DENVER — Jennifer Harlan, a healthy 47-year old with no family history of heart disease, was a shocked five years ago when she went to the emergency room with what she suspected was a heart attack.
“I had typical heart attack symptoms. I was awakened in the middle of the night with pain down my left arm,” Harlan said remembering that night. “I had a bunch of tests run. Everything came back mostly normal, so I was sent home.”
When the same symptoms returned two days later, Harlan says she ignored them. But a few days later, things go worse, and she headed back to the ER.
“It was determined that I had been having a major heart attack for about the course of the last five days,” she said.
Harlan says she should have caught on to the severity of her plight sooner. She’s a nurse manager of the cardiac unit at Rose Medical Center and is usually the health care provider in these situations, not the patient.
“I spent years at the bedside lecturing patients who said that they had been having symptoms of heart attack for days and didn’t seek help,” she lamented, adding that once she was the one in the hospital bed, she understood things differently. “I realized how easy it is to convince yourself that you couldn’t possibly be having a heart attack.”
Dr. Sam Mehta is the director of the cardiac catheterization lab at Rose Medical Center and worked with Harlan for years before that heart attack.
He says Jennifer had what is known as a spontaneous coronary artery dissection, more commonly called a SCAD. Mehta says that without any discernible reason, there was a tear in one of Harlan’s arteries, decreasing the blood flow to her heart and causing the heart attack.
Cardiologists see more women suffering from SCADs than men, according to Mehta.
“It seems to occur around the time of menopause,” he said. “We’ve also noticed this happening at the time of childbirth. Whether this is due to a hormonal surge or not, we’ve yet been able to determine.”
SCADs are relatively rare, but Mehta says he is starting to see them more often as researchers discover more about the conditions leading to them. Still, he says it was somewhat shocking when Harlan ended up in the hospital with a second SCAD three years after her first.

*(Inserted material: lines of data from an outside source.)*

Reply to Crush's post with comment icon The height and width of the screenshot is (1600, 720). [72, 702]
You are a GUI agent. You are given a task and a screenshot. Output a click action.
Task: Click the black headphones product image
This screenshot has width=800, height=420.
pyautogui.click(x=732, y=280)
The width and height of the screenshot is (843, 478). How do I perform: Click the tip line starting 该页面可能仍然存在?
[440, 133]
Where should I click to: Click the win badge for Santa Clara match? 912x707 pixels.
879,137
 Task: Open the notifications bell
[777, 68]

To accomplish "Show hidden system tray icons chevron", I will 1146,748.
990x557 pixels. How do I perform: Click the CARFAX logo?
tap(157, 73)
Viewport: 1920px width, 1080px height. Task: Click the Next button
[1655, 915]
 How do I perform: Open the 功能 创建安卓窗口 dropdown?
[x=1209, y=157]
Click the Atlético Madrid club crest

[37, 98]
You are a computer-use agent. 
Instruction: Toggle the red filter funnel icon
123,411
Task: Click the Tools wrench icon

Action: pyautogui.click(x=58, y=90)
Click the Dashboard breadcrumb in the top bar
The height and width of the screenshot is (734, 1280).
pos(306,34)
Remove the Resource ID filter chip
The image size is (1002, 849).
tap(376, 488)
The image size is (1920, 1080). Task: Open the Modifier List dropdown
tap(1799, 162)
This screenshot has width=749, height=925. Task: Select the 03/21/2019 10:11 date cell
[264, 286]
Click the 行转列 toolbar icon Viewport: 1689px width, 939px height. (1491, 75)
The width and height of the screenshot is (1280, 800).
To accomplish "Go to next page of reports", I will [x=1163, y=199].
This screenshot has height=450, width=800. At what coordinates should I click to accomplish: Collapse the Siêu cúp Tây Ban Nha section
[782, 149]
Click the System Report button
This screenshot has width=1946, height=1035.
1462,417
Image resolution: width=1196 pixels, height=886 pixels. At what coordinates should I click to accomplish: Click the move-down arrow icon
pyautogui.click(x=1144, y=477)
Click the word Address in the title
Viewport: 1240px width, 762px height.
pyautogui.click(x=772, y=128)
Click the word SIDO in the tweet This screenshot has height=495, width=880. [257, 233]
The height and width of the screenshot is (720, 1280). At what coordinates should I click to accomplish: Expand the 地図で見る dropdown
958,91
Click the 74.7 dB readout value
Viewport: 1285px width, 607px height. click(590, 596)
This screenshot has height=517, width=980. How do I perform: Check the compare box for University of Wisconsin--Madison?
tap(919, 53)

“Jennifer experienced, in a milder situation, the exact same symptoms,” Mehta said. “The fact that we knew her history along with some other testing, we determined that by angiogram, she had SCAD for the second time in a different artery.”
“I knew what it was this time. I didn’t wait a week to seek help. I went to the emergency room immediately,” Harlan said.
Because she recognized the symptoms earlier, Harlan’s second heart attack was less serious than the first. She believes her lifestyle helped her survive both incidents.
“You may say, ‘Yes, healthy people can have heart attacks, too,’” she said. “But if you’re a healthy person, you’re more likely to survive it.”